=== Excerpt provided ===
State Space: The state space is characterised as a combination of historical asset prices and returns. Given the impossibility of capturing a complete state space from the unknown high-dimensional characteristics of financial markets, the state is approximated through observable samples to streamline the state-space representation. Financial markets are partially observable environments. At any time step t, the agent can only observe absolute asset prices, which do not give information about the dynamics of financial markets. Asset returns give the rate of change of asset prices. However, logarithmic returns or log returns are statistically superior to asset prices and simple returns when predicting financial markets. The observation of log returns enables the cross-asset dependencies to be captured because the summation of log returns equivalently leads to the multiplication of gross returns. The products of gross returns are building factors when covariances between assets are computed. Therefore, the observation space is represented by the log returns of assets, given as

$$\begin{array}{cc}\hfill {\overrightarrow{o}}_t& =[{\rho }_{1,t},{\rho }_{2,t},...,{\rho }_{N,t}]\hfill \end{array}$$

(11)

where ${\rho }_{i,t}$ is the logarithmic return of asset i at timestep t. However, one-period logarithmic returns cannot capture the complete state of the financial market.

Consequently, a log returns matrix, ${\overrightarrow{\rho }}_{t-T:t}$, of a shifting window of size T is used. The observation matrix is redefined as

$$\begin{array}{cc}\hfill O_t& \equiv {\overrightarrow{\rho }}_{t-T:t}=\left[\begin{array}{cccc}{\rho }_{1,t-T}& {\rho }_{1,t-T+1}& \dots & {\rho }_{1,t}\\ {\rho }_{2,t-T}& {\rho }_{2,t-T+1}& \dots & {\rho }_{2,t}\\ \dots & \dots & \ddots & \dots \\ {\rho }_{N,t-T}& {\rho }_{N,t-T+1}& \dots & {\rho }_{N,t}\end{array}\right]\hfill \end{array}$$

(12)

The agent must use the observation $O_t$ to infer the underlying state of the environment and to construct an approximation of the actual environment state using an LSTM network. LSTMs are less computationally expensive as compared to complete history, since LSTMs are able to efficiently process historic observations in an adaptive manner, store information over a long timespan, and forget information that is no longer useful. The representative state of the environment is then defined as

$$\begin{array}{c}\hfill {\widehat{\overrightarrow{s}}}_t=f({\widehat{\overrightarrow{s}}}_{t-1},O_t;\overrightarrow{\theta })\end{array}$$

(13)

where $f(·)$ represents an LSTM layer which is a part of the policy network and thus, $\overrightarrow{\theta }$ is a policy parameter.

=== Data shown ===

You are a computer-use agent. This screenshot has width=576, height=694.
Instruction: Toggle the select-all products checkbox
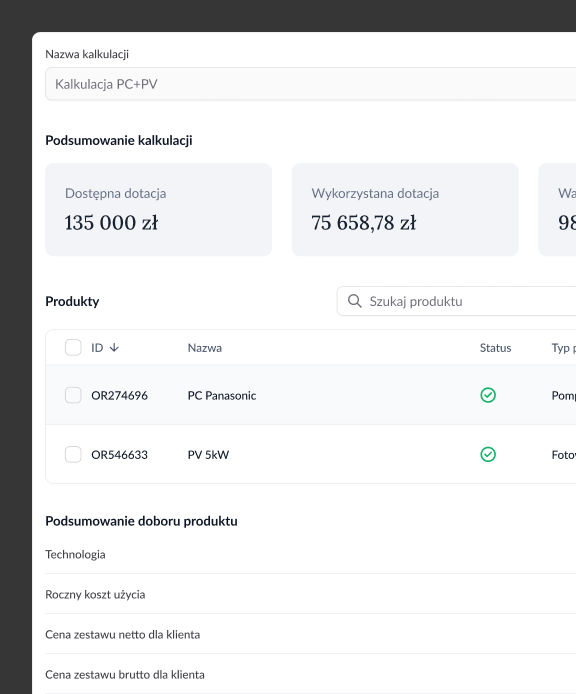[73, 347]
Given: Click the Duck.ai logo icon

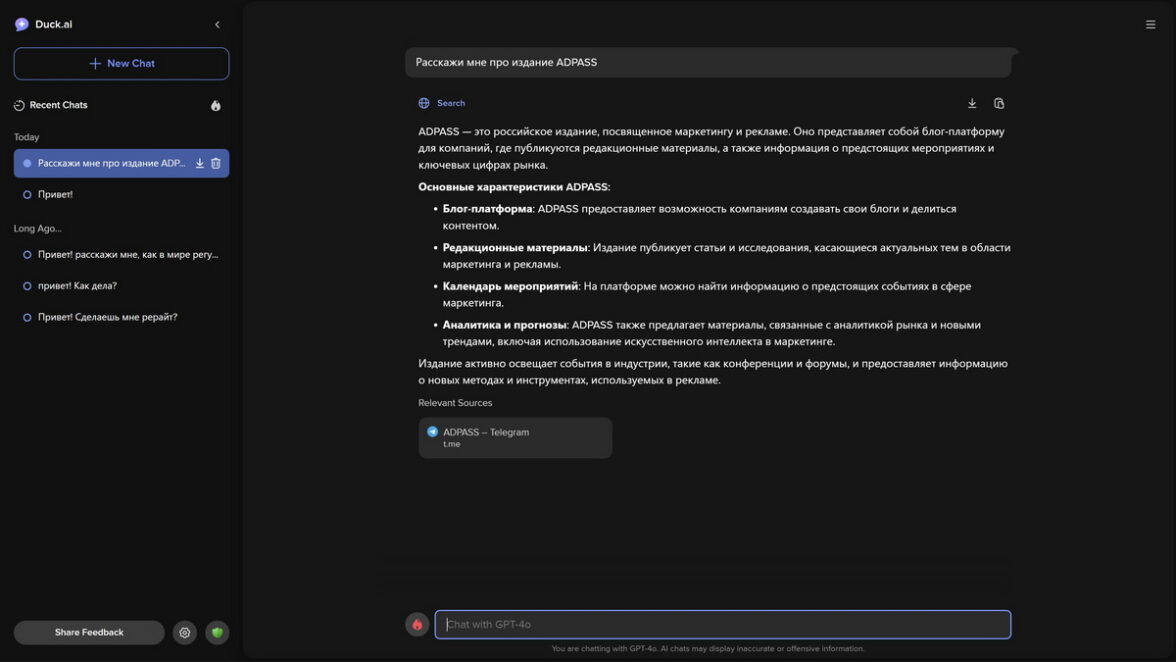Looking at the screenshot, I should coord(22,24).
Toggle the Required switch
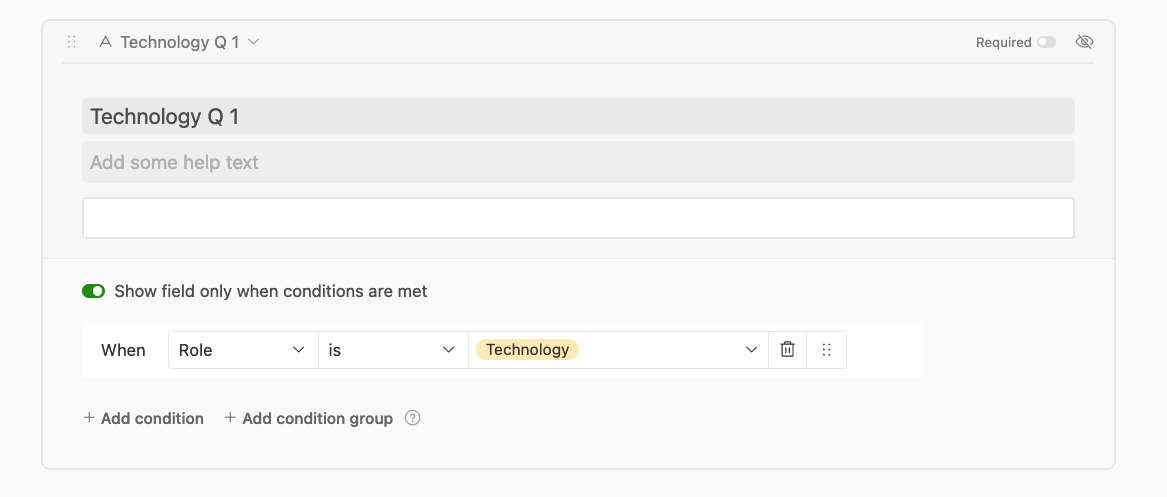This screenshot has width=1167, height=497. coord(1046,42)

=== Exercise objective ===
Continue the passage on the state space of the portfolio agent from where it stops.

=== Response to the task ===
Action Space: The action space for the portfolio optimisation problem is defined as the trading decision of an agent to reallocate each proportion of assets in the portfolio. At every timestep t, the RL agent must select a portfolio vector ${\overrightarrow{w}}_t$ associated with N assets. In order to determine the portfolio vector, the agent must observe the environment state and take actions ${\overrightarrow{a}}_t$ at every time step t, which, in turn, correspond to the portfolio vector ${\overrightarrow{w}}_{t+1}$ at that time step $t+1$. That is,

$$\begin{array}{cc}\hfill {\overrightarrow{a}}_t& \equiv {\overrightarrow{w}}_{t+1}=[w_{1,t+1},w_{2,t+1},\dots ,w_{N,t+1}]\hfill \end{array}$$

(14)

whereby the actions are scaled so that the proportions of the portfolio satisfy the budget constraint in Equation (5). That is,

$$\begin{array}{c}\hfill \sum _{i=1}^N{a}_{i,t}=1,\forall t\ge 0\end{array}$$

(15)

and ${\overrightarrow{a}}_t\in \mathbb{A}\subset {[0,1]}^N$ since short selling is prohibited in long-term portfolio management.

Reward Generating Function: Barto and Sutton [19] stated that the goal of an RL agent is described in terms of the reward signal. A reward signal is a scalar value that an agent receives at every time step. The agent aims to find a strategy that maximises the sum of received reward signals over time. The determination of an optimal reward-generating function is a known challenge in RL problems. In the case of portfolio optimisation problems, there are two objective functions, namely return and risk, which must be optimised simultaneously. A commonly investigated reward-generating function for RL-based portfolio optimisation is the Sharpe ratio.

When the Sharpe ratio is the reward-generating function, then both the portfolio return and risk are taken into account. The Sharpe ratio is a measure of risk-adjusted return. Therefore, the agent solves the portfolio problem,

$$\begin{array}{c}\hfill {\mathrm{maximise}}_{\overrightarrow{\theta }}\sum _{t=1}^T\mathbb{E}\left[{\gamma }^t·{\displaystyle \frac{{\overrightarrow{w}}_t^{\top }{\overrightarrow{r}}_t}{\sqrt{{\overrightarrow{w}}_t^{\top }{\overrightarrow{\mathrm{\Sigma }}}_t{\overrightarrow{w}}_t)}}}\right]\end{array}$$

(16)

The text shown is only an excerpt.